** Excerpt provided **
Maintenance reminders for oil changes have been around since the early 1980s. Early systems from German and Japanese manufacturers looked at mileage and maybe revolutions of the engine. Today, it is difficult to find a vehicle without a light, warning messages or percent of oil life indicator to get the driver to change the oil.
Mileage-based systems estimate the life of the oil based on a preset mileage recommendation that can range from 5,000 to 7,500 miles. It can be an effective reminder for some owners, but it does not take into account severe-duty operation or a customer who only makes short trips.
Calculation-based or intelligent oil life monitors use multiple inputs to determine the health of the oil. GM’s first Oil Life Monitor (OLM) that used more than just mileage to determine the interval appeared in 2007. Chrysler was not far behind in 2008. Ford had an intelligent system on most vehicles starting in 2011.

** What is asked **
In the passage on oil change reminders, what range of miles can the preset recommendation used by mileage-based systems cover?

(Item coordinate data)
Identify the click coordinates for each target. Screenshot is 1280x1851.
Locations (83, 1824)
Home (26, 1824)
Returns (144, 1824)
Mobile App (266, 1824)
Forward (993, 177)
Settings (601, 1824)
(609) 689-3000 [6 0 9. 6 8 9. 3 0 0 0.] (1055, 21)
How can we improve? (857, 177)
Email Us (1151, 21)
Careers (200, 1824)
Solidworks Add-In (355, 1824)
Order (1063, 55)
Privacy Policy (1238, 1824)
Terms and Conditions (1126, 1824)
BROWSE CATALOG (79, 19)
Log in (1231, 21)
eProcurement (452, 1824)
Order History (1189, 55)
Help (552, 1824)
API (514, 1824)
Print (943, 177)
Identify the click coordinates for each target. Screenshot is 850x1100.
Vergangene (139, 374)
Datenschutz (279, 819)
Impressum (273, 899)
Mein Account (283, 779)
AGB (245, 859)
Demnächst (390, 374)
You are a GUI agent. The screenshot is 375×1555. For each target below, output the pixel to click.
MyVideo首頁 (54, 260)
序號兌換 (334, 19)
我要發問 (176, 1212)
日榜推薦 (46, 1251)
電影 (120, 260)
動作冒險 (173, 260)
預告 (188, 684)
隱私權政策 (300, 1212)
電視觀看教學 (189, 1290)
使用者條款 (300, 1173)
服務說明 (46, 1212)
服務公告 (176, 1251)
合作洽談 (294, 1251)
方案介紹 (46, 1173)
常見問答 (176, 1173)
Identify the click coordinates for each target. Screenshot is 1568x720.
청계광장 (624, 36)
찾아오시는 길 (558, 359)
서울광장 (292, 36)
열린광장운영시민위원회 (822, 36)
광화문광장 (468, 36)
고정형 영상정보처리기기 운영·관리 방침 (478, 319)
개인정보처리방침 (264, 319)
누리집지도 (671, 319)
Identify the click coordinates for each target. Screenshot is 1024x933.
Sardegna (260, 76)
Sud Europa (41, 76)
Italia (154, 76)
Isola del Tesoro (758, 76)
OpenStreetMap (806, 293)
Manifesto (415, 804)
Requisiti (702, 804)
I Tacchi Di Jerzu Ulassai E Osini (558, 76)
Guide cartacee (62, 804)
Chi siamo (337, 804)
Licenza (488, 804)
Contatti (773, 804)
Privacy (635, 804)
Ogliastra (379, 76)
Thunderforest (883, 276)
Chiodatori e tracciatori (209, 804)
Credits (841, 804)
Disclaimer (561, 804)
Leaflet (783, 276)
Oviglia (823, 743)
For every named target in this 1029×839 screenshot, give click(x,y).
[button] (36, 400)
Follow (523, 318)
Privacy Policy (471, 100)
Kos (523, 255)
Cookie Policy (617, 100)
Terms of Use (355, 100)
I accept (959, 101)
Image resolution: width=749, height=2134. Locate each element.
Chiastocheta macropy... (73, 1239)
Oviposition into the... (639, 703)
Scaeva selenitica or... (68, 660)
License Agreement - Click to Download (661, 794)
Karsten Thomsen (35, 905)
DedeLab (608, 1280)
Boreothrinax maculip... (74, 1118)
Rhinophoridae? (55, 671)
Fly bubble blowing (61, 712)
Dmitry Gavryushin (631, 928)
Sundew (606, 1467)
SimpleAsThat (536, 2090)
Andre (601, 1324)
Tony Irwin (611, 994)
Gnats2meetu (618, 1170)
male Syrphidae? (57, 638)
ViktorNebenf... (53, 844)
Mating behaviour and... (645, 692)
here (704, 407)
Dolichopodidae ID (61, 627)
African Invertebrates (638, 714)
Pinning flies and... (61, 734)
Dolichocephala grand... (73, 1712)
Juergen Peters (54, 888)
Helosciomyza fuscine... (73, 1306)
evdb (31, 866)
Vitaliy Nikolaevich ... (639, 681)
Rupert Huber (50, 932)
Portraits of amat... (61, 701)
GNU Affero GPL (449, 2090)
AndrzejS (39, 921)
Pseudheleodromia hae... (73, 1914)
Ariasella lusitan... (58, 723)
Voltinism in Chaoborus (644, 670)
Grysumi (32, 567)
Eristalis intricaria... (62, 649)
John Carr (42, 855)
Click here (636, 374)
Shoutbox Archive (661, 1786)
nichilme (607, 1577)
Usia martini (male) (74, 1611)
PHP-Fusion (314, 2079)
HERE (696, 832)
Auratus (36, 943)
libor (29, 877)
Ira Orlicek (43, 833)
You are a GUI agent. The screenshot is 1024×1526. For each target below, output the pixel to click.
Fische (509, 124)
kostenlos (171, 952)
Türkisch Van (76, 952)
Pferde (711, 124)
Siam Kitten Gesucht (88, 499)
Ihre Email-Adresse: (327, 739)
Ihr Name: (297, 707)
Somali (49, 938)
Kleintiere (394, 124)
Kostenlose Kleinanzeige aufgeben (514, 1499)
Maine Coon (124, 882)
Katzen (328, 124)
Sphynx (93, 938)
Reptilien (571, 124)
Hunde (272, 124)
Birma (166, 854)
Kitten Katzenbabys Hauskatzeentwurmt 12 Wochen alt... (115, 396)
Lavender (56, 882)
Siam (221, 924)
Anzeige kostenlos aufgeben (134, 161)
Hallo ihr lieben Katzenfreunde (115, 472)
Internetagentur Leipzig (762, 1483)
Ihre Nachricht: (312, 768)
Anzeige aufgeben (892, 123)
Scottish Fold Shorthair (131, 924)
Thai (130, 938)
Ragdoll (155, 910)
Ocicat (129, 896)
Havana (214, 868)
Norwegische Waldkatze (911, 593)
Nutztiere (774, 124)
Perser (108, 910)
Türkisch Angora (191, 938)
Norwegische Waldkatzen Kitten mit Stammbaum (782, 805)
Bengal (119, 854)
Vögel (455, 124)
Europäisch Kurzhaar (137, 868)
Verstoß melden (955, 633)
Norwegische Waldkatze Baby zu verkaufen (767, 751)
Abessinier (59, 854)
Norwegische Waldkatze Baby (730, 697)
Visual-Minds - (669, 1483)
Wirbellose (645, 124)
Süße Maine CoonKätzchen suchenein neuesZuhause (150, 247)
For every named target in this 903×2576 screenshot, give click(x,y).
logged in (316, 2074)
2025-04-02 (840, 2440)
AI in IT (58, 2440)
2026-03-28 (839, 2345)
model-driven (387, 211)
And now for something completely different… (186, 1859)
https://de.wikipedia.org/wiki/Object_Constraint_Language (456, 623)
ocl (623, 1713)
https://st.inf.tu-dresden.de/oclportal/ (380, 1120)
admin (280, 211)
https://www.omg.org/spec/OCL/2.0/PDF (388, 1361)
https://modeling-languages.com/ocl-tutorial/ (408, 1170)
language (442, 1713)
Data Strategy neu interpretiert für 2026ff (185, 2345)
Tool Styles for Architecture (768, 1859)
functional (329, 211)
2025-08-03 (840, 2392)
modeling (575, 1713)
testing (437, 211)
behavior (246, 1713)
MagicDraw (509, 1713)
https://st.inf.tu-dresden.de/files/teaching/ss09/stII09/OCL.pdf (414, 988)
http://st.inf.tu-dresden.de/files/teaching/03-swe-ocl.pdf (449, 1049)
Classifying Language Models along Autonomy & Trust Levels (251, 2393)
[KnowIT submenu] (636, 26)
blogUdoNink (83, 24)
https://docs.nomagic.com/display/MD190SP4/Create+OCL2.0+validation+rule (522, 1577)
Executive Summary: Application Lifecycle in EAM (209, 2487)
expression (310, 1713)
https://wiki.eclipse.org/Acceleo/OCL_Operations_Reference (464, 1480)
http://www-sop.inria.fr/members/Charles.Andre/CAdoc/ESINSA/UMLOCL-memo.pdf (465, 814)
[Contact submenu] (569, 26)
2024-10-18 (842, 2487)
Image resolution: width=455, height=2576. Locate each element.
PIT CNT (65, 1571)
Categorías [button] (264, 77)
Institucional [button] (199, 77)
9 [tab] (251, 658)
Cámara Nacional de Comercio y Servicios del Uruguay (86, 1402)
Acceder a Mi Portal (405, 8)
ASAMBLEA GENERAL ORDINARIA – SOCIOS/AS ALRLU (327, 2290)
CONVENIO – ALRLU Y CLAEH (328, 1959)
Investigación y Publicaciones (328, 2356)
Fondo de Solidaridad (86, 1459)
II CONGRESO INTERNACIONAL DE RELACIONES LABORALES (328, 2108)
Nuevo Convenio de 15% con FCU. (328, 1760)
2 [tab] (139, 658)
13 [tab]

** Correct output **
From 5,000 to 7,500 miles.